# WORK REQUEST
Give back all the data exactly as it was written.

# PROVIDED MATERIAL
◇ ◇ ◇ ◇ ◇ ◇ ◇
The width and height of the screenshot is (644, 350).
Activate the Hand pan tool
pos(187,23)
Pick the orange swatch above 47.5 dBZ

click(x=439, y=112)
◇ ◇ ◇ ◇ ◇ ◇ ◇
# COMPLETED TASK
The width and height of the screenshot is (644, 350).
Activate the Hand pan tool
pos(187,23)
Pick the orange swatch above 47.5 dBZ

click(x=439, y=112)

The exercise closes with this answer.